The opening keynote was “Platforms in the Cloud: Where Will Your Next Application Run?” by David Chappell. He put a lot of the bits and piece of cloud computing into perspective: Private and public clouds, when a cloud makes sense and why people use clouds. Some use it because it’s a way to avoid their own IT which says a lot. He also put a couple of frameworks and products next to each other to make it more easy to see through all the fog.
Personally, I agree with him: Cloud computing is the next step. It solves one of the basic problems in computers today: You have too much computer power when you don’t need it and too little when you do.
Actually, I hope that CC won’t only make life easier for the business but also for developers. More on that in my next installment of TNBT – The Next Best Thing.
Some highlights from the talk:
Start-ups need to fail fast or scale fast. So clouds are perfect for them: Cheap, salable.
In the long run PaaS (Platform as a Service) will win over IaaS (Infrastructure as a Service). There are already many companies which offer PaaS by tailoring an IaaS VM to do what you need.
When it comes to NoSQL, that means “not only SQL”. Most applications need a mix of SQL and non-SQL data sources. For example an MP3 cloud player will keep the song titles and other meta data in an SQL table (so you can easily sort and search) but the songs will be in a non-SQL storage.
Another use case for cloud computing is off-site backup. That puts your data at risk to being copied but which is more hazardous for your company: That a competitor might be able to break the encryption or that the data is lost forever? If you lose your business data, you’ll probably bankrupt faster.

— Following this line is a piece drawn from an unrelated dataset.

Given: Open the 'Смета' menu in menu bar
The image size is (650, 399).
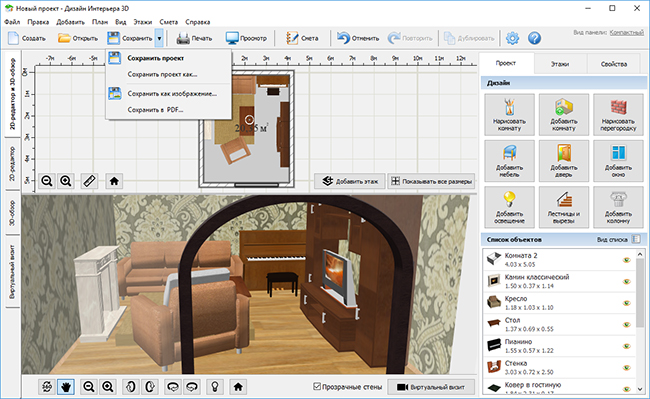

I talked to him after the presentation and he made an odd comment about open source (“Oh, you’re one of those open source guys. Don’t you have children to feed?”) My guess is he makes the same mistake as many people: Free software is free as in freedom, not as in beer. You can change it but there is no reason to give it away for free. Some people do but that only means they have some other means to generate revenue.